Some of the speech impairments that we offer therapy are

  • Articulation
    How speech sounds are made (e.g., children must learn how to produce the "r" sound in order to say "rabbit" instead of "wabbit").
    • (Speech sound disorders):
    • "I go to coo on the buh" (I go to school on the bus); or "I ree a boo" (I read a book).
    • "I like tooties and tate" (I like cookies and cake).
    • A child tries to make the right sound, but cannot produce it clearly. For example, the /s/ sound may whistle, or the air may come out the sides of the mouth, making a "slushy" sound (“lateral lisp”); or, the tongue may push between the teeth causing a “frontal lisp”.
  • Fluency
    The rhythm of speech (e.g.: hesitations or stuttering can affect fluency).
    • (Fluency disorders)
    • Stuttering is a speech disorder in which sounds, syllables, or words are repeated or prolonged, disrupting the normal flow of speech. These speech disruptions may be accompanied by struggling behaviours, such as rapid eye blinks or tremors of the lips. Stuttering can make it difficult to communicate with other people, which often affect a person’s quality of life.
    • Cluttering (also called tachyphemia or tachyphrasia) is a speech and communication disorder characterized by a rapid rate making speech difficult to understand, erratic rhythm, poor syntax or grammar.
    • Most people produce brief disfluencies from time to time. For instance, some words are repeated and others are preceded by "um" or "uh." Disfluencies are not necessarily a problem, however, they can impede communication when a person produces too many of them.
  • Voice
    Use of the vocal folds and breathing to produce sound (e.g., the voice can be abused from overuse or misuse and can lead to hoarseness or loss of voice).
    • (Voice disorders):

      The sound produced by the vibration of the vocal cords and resonated by the upper respiratory tract is the voice. All of us do experience problem with our voices sometimes. Like hoarseness of voice or when sound will not come out at all, or change in character of the voice.
    • Colds, allergies, bronchitis, exposure to irritants such as ammonia etc
    • Misuse of voice: Teachers, preachers, hawkers singers etc.
    • Single misuse: Cheering for your favorite sports team, Army / police commands etc
    • Growth / lesions: Vocal Cord Nodules, Polyps, Paralysis etc
    • Functional: Paradoxical Vocal Fold Movement, Spasmodic Dysphonia
    • Resonation disorders: Nasal polyps, rhinitis, DNS etc
    If voice change persists for over three weeks a detail evaluation including endoscopy study is a much. For non treatable case Voice therapy is the mainstay in the treatment plan in these patients.

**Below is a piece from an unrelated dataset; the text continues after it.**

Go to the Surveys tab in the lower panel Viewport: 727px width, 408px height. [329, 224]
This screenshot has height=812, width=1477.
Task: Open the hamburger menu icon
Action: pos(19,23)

What is The Role of The Parent

Generalization of skills from one situation to another is one of the hardest things for children to achieve. To help your child you should be an active participant in the therapy process

  • You should be aware of what your child's Speech & Language Therapy targets are
  • Attend information/training sessions provided by the Speech & Language Therapists - they will help you to understand strategies and approaches that you can use to help your child.
  • Think of opportunities to practice their communication skills at home and in everyday activities.
  • Your child will achieve greater success if they practice in lots of different situations
  • Take opportunities to meet regularly with your child's Speech & Language Therapist.
  • Observe a session with your child. Provide feedback to the Speech & Language Therapist
  • If your child attends appointments with other professionals, please let us know. This information may be useful in planning the support we give to your child.